A system for cone‐beam computed tomography (CBCT) based on a flat‐panel imager (FPI) is used to examine the magnitude and effects of x‐ray scatter in FPI‐CBCT volume reconstructions. The system is being developed for application in image‐guided therapies and has previously demonstrated spatial resolution and soft‐tissue visibility comparable or superior to a conventional CT scanner under conditions of low x‐ray scatter. For larger objects consistent with imaging of human anatomy (e.g., the pelvis) and for increased cone angle (i.e., larger volumetric reconstructions), however, the effects of x‐ray scatter become significant. The magnitude of x‐ray scatter with which the FPI‐CBCT system must contend is quantified in terms of the scatter‐to‐primary energy fluence ratio (SPR) and scatter intensity profiles in the detector plane, each measured as a function of object size and cone angle. For large objects and cone angles (e.g., a pelvis imaged with a cone angle of 6°), SPR in excess of 100% is observed. Associated with such levels of x‐ray scatter are cup and streak artifacts as well as reduced accuracy in reconstruction values, quantified herein across a range of SPR consistent with the clinical setting. The effect of x‐ray scatter on the contrast, noise, and contrast‐to‐noise ratio (CNR) in FPI‐CBCT reconstructions was measured as a function of SPR and compared to predictions of a simple analytical model.
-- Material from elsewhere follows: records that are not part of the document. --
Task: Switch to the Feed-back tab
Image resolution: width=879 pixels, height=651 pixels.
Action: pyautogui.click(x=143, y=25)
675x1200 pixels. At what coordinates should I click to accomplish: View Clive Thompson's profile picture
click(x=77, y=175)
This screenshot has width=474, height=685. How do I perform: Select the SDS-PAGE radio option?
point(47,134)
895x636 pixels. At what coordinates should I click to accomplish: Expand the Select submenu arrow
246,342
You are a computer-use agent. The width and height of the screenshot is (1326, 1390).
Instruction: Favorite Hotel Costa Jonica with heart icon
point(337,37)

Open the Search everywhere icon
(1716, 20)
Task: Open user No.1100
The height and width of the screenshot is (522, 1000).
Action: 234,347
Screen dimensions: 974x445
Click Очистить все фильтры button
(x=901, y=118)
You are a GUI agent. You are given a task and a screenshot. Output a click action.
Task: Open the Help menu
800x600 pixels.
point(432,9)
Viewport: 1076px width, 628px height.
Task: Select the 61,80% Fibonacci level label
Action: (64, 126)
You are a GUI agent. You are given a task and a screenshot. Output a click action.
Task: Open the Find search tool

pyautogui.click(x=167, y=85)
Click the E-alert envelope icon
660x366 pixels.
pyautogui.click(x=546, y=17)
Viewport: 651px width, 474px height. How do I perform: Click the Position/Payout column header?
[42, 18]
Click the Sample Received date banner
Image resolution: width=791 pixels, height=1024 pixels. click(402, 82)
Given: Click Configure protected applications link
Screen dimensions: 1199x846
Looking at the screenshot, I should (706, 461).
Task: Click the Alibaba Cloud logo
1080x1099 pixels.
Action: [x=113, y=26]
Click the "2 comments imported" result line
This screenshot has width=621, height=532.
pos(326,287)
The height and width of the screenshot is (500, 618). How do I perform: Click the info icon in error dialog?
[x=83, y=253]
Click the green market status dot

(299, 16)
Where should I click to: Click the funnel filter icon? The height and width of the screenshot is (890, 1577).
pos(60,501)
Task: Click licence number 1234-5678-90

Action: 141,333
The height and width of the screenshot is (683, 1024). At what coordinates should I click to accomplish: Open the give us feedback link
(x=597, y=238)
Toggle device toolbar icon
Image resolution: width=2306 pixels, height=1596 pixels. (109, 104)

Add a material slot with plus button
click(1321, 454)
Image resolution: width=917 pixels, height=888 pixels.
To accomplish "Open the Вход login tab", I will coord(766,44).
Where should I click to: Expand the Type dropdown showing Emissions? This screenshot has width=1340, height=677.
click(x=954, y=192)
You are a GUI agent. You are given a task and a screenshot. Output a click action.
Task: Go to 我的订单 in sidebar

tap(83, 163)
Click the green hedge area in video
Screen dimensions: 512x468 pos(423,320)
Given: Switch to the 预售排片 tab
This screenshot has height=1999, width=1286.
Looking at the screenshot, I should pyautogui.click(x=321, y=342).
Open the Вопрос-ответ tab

The results quantify the degree to which elevated SPR degrades the CNR. For example, FPI‐CBCT images of a breast‐equivalent insert in water were degraded in CNR by nearly a factor of 2 for SPR ranging from ∼2% to 120%. The analytical model for CNR provides a quantitative understanding of the relationship between CNR, dose, and spatial resolution and allows knowledgeable selection of the acquisition and reconstruction parameters that, for a given SPR, are required to restore the CNR to values achieved under conditions of low x‐ray scatter. For example, for SPR=100%, the CNR in FPI‐CBCT images can be fully restored by: (1) increasing the dose by a factor of 4 (at full spatial resolution); (2) increasing dose and slice thickness by a factor of 2; or (3) increasing slice thickness by a factor of 4 (with no increase in dose). Other reconstruction parameters, such as transaxial resolution length and reconstruction filter, can be similarly adjusted to achieve CNR equal to that obtained in the scatter‐free case.